Music Programme

The PYP Music Course offers students a medium through which they can learn about themselves and in which they can articulate and express their thoughts, ideas and feelings. We focus on the following segmented elements:

  • Tempo
  • Beat
  • Metre
  • Rhythm
  • Melody
  • Harmony
  • Dynamics
  • Articulation
  • form
  • phrasing

Students will have the opportunities to identify and reflect upon “big ideas” by making connections between the musical elements. They will use notation to develop musical ideas. They will also develop an awareness and appreciation of music from different cultures and be able to describe and compare sounds using appropriate musical vocabulary.


Students gain an awareness and appreciation of music in all its forms from a range of times, places and cultures. Students have opportunities to experiment with sounds to make expressive use of musical elements and simple appropriate musical vocabulary.


Students apply the use of musical elements through the singing of songs and the playing of instruments. Students have opportunities to identify and reflect upon musical ideas by playing rhythmic patterns with various class percussion instruments.


Students apply the use of musical elements through the singing of songs and the playing of instruments. Students have opportunities to identify and reflect upon musical ideas by playing rhythmic patterns with various class percussion instruments.


Students develop musical ideas in simple composition using non-traditional and traditional notation.  They play musical pieces using a range of instruments to demonstrate style, expression, and an understanding of melodic direction, tempo and dynamics.


Students expand their appreciation of diversity by listening to music from different cultures whilst making connections with the common musical elements. They start to compose using notation software as a way to build on previous knowledge and theory. Students learn to refine their work based on feedback and audience response.

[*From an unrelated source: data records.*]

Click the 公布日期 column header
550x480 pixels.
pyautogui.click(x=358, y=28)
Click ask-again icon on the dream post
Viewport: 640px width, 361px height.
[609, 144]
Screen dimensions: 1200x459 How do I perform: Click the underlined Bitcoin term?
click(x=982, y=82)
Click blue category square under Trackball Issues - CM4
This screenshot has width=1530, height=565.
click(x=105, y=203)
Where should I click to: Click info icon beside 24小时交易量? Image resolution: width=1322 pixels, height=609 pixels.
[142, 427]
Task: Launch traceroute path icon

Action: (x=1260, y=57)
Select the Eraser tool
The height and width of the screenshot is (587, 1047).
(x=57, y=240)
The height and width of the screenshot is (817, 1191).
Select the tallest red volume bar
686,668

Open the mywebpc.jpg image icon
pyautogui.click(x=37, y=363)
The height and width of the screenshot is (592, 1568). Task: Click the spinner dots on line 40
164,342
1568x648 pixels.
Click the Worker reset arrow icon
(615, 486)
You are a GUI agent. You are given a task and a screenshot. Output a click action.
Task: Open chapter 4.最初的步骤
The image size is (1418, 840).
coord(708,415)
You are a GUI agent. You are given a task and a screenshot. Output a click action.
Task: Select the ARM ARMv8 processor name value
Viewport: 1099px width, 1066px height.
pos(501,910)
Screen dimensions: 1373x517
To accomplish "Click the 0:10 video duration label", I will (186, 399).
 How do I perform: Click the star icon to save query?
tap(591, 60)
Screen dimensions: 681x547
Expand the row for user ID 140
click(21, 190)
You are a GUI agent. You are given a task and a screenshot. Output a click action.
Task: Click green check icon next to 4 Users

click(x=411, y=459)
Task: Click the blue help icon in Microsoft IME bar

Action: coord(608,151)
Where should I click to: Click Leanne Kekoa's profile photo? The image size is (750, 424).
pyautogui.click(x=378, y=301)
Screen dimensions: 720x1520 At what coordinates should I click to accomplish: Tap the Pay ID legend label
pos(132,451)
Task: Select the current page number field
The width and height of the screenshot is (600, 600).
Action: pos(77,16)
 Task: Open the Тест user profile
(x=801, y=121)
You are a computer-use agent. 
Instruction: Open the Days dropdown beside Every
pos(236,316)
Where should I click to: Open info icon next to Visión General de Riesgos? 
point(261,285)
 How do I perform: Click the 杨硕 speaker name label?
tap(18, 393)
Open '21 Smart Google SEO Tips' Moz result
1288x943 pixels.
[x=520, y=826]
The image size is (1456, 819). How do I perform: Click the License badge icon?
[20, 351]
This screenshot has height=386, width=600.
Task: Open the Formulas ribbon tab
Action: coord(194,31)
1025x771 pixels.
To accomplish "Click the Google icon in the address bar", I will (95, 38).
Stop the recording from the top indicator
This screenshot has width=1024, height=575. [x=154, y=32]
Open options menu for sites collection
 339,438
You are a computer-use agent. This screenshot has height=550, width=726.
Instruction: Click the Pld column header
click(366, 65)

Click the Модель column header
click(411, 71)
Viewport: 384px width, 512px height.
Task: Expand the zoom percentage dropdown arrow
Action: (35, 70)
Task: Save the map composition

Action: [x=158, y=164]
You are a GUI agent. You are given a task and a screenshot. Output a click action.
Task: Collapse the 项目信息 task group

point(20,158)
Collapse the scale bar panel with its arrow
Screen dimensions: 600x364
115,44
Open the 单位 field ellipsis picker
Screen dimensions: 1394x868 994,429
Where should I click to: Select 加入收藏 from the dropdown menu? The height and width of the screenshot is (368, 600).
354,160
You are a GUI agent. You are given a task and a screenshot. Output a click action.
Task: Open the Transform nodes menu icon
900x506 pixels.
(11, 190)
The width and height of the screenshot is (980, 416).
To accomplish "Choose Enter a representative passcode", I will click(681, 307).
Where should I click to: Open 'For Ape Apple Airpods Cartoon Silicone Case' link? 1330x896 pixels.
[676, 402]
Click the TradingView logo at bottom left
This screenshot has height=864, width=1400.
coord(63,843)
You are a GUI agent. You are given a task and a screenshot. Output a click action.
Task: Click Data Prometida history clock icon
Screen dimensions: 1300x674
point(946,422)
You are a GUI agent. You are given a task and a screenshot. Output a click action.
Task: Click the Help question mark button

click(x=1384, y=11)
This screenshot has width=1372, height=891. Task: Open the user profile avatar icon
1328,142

Students are introduced to self-directed ensemble work, which involves planning, rehearsing and executing songs of contrasting styles. For composition they explore software like Musescore for traditional notation and Garageband for sequencing contemporary style music. A careful balance between acquiring Music Technology and acoustic instrument skills is followed in order to best prepare them for MYP and beyond.

Middle School

The NBHIS Middle School and High School Music Programs offer pathways of study for developing skills and building on content knowledge gained from the K-6 music experiences.  The program offers rich opportunities for self-expression and musical growth.  Playing music is enjoyable, and exciting for students, as they learn to read music, use proper hand positions and embouchures (mouth positions), be part of an ensemble or group, and express themselves through music.

Students engage in a comprehensive curriculum that promotes hands-on learning. Experiences range from literacy with the elements of music to beginning composition and opportunities with music technology. Teachers support students to make connections between historical, social, and cultural events and music.  Students are encouraged to develop an appreciation of all types of music through listening, analyzing, evaluating, and composing skills.   The have opportunities to showcase their knowledge and skills learned through original, creative projects.

Diploma Programme

The DP Music Course is carefully balanced to provide opportunities for both open creative expression as well as skills-based projects.  Many students presume that in order to take Music at DP level, one needs to have several years training beforehand. This is not true, and in order to help students in their choices I will list some Frequently Asked Questions about the course here from a practical perspective:

Higher level
Creating: 25%
Performing: 25%
Written article: 20%
Listening paper exam:30%

Standard level
Creating OR performing: 50%
Written article: 20%
Listening paper exam:30%
(SL has fewer questions in exam)

Frequently Asked Questions

Q: I don’t play any instrument or sing, but I like making music on my computer, do I still have to perform?

A: For SL students, no you don’t have to perform! You have a choice between performing and creating. Creating involves composing music mostly on your computer.

Q: I am a beginner guitarist, can I choose performing?

A: Yes! The criteria for performance support musicians of varying levels. What IB assess is choice of materials of contrast in styles and whether you have chosen the correct level according to your abilities.

Q: For performing do I have to play at a big concert?

A: No. Playing at a concert is encouraged but performing in front of a small audience won’t affect your grades as long as you show a good connection with your audience.

Q:  I can’t read music, do I need to be able to for this course?

A: Yes, you need to have skills and knowledge of music theory of at least grade 2 level by the end of semester 1 Year 11. This theory is relevant to most aspects of the course, and is achievable with a bit of time every day, even over a summer vacation.

Q: How many musical terms do I need to know and understand?

A: Like any subject there are important terms to know and remember, this would be the more challenging part of the course for most second-language learner students. there are roughly a minimum of 500 terms that you are expected to know and can be absorbed over the course time in the context of a unit.

Q: What is the written article about?

A: The written work is a 2000-word piece in a format of your choice: magazine article, interview, blog etc. investigating the musical links between two musical pieces of your choice from different eras, culture, country etc.